Global warming hysterics have resorted in recent years to one of the biggest gun in any political advocacy arsenal—the lawyers. Suits have been brought, for example, against businesses that have acted within existing pollution regulations—for spewing carbon dioxide and supposedly warming the planet. This is all part of the hysterics’ drive to drive down economic activity as a means of somehow preventing global warming.
Never mind that the “science” on the efficacy of such a supposed “cure” is wholly hypothetical, that it is based mostly on computer models—which so far don’t exactly have a great record of accuracy. But we’ve seen situations in law in which juries awarded big verdicts against companies, based on what later turned out to be junk science. (And the other way around, of course, verdicts denied because juries didn’t believe what later turned out to be valid science.)
But with lawyers increasingly filing such lawsuits, an article in Nature Climate Change notes (warns?) that individuals might one day also be sued for using more than their allotted individual carbon ration. The question arose in a current case before the U.S. Supreme Court in which a utility is being sued for causing global warming. From “Climate Change in Court” (no link, VOL 1 | JUNE 2011):
The State of Connecticut versus American Electric Power is the most high-profile climate case to have reached the courts so far. Brought by six state attorneys general, the City of New York and three land trusts against six US power companies which together are estimated to produce a quarter of emissions from US electricity-generation operations the case is based on the principle that greenhouse gases are a ‘public nuisance’ under common law, with the plaintiffs demanding that the companies reduce their emissions.
And that led Justice Scalia to ask a pertinent question:
In oral evidence heard in April, Supreme Court judges aired scepticism of the validity of targeting utility companies as a collective. “You’re lumping them all together. Suppose you lump together all the cows in the country. Would that allow you to sue all those farmers? I mean, don’t you have to do it defendant by defendant?,” said Justice Antonin Scalia. The plaintiffs also face opposition from the Obama administration. “In the 222 years that this court has been sitting, it has never heard a case with so many potential perpetrators and so many potential victims,” said Acting Solicitor General Neal.
The lawsuit is nuts. But if it is allowed to proceed, the article too wonders how any of us could be exempt from being sued:
Only if a case came to be judged on its merits, would the science of climate change be called on to help make the case: and even then, there are difficulties. If global warming caused by greenhouse-gas emissions is legally held responsible for damage, how could the emissions of specific defendants be singled out? To have a reasonable chance of keeping global temperature rise to 2 °C above preindustrial levels, the German Advisory Council on Global Change has calculated that the annual emissions budget, divided equally among the world’s people, works out as 2.7 tons of carbon dioxide equivalent emissions per capita to 2050 (ref. 2).
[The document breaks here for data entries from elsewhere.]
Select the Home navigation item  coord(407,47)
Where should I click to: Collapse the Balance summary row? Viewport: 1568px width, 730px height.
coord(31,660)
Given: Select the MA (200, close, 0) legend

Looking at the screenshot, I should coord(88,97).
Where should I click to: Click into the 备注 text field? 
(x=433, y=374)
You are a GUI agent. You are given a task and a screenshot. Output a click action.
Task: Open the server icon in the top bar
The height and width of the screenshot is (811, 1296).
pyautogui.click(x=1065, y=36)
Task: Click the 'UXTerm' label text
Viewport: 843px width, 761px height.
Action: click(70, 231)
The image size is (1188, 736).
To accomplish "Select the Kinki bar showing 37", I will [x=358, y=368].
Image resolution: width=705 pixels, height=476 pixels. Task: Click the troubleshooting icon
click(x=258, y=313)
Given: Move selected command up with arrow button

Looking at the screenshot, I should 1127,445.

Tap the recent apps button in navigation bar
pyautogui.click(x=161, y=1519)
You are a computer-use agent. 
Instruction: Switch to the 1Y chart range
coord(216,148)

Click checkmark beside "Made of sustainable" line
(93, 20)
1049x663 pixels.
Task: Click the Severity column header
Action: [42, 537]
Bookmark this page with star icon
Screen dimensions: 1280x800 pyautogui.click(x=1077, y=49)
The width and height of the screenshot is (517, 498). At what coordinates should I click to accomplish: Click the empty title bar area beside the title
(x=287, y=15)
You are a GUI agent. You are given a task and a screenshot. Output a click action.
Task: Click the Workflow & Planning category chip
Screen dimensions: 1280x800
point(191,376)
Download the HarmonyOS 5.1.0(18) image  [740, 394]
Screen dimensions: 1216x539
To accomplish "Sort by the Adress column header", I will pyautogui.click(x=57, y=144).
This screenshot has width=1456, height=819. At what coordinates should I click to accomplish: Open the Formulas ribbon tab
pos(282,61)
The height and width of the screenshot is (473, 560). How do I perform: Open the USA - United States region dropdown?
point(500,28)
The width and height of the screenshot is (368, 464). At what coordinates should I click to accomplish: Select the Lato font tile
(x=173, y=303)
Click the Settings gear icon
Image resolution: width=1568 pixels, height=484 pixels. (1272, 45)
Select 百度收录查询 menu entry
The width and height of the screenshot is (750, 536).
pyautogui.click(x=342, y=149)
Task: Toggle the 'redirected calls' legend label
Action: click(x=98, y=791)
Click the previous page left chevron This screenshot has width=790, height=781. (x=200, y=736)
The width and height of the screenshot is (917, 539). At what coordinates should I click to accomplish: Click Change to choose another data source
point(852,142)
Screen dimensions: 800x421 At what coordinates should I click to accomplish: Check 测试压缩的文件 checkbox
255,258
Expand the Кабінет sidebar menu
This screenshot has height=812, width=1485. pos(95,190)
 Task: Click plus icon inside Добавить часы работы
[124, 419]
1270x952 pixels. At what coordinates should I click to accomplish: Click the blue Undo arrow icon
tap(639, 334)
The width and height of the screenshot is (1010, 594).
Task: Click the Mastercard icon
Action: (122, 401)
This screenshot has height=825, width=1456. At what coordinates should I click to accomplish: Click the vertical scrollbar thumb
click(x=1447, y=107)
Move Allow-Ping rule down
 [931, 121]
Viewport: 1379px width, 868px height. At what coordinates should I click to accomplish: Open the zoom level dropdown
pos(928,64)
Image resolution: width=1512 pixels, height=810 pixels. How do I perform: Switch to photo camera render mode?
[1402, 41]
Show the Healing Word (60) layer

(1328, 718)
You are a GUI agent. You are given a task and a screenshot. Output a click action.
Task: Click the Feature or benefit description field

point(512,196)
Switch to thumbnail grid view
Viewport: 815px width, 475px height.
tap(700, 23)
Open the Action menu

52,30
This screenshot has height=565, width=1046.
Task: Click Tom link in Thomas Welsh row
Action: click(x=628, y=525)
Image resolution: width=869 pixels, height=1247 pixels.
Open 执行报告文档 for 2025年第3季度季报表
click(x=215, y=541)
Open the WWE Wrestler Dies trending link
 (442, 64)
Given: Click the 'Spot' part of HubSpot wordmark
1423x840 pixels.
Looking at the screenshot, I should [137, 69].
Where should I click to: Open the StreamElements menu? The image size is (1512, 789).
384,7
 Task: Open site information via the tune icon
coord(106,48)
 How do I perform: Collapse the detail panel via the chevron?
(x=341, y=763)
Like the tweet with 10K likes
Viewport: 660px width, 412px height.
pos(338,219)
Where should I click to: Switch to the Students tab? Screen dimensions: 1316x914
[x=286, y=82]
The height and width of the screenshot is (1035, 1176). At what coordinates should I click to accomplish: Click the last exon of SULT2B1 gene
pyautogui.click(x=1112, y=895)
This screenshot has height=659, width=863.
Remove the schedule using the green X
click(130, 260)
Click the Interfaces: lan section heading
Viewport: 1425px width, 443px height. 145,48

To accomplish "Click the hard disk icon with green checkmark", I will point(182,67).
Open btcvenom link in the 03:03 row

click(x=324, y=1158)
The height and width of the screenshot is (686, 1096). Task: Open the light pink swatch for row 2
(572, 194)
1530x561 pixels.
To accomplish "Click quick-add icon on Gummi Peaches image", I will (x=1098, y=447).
The number of people who at present produce more than this, and so could technically be in legal breach of their duty of care to the climate, runs to the billions concentrated mainly in North America, Australia and Europe, but also in China and other large developing nations.
Ironically, were that to happen, the loudest and most hysterical voices warning of a warming fireball could lose the fortunes they have made off of their advocacy or inherited. I am talking about you, Mr. Al—owner of Five Houses and flying in private jets all over the world—Gore, and Prince—carbon spendthrift—Charles. Your respective carbon footprints alone equal the allotment for the entire state of Rhode Island.
Individuals being sued for spewing carbon dioxide—pardon us for breathing—is very unlikely to happen, of course. But GWH lawyers could destroy what is left of the Western economies by amassing huge verdicts against power companies and manufacturing concerns. Then everybody could work at McDonald’s—except they will be driven out of business, too. Cooking hamburgers—and the methane emissions from steers from which the meat comes—causes global warming!. And even if McD’s managed to stay in business, given the cost of jury verdicts, carbon credits, and the high price of transportation caused by carbon taxes, nobody’s going to pay $9 for a Quarter Pounder with cheese. (I won’t pay for them at any price, but that’s another story.)
When I was a sapling lawyer, we used to laugh at a bumper sticker slogan, “Sue them all and let God sort it out.” Not funny anymore.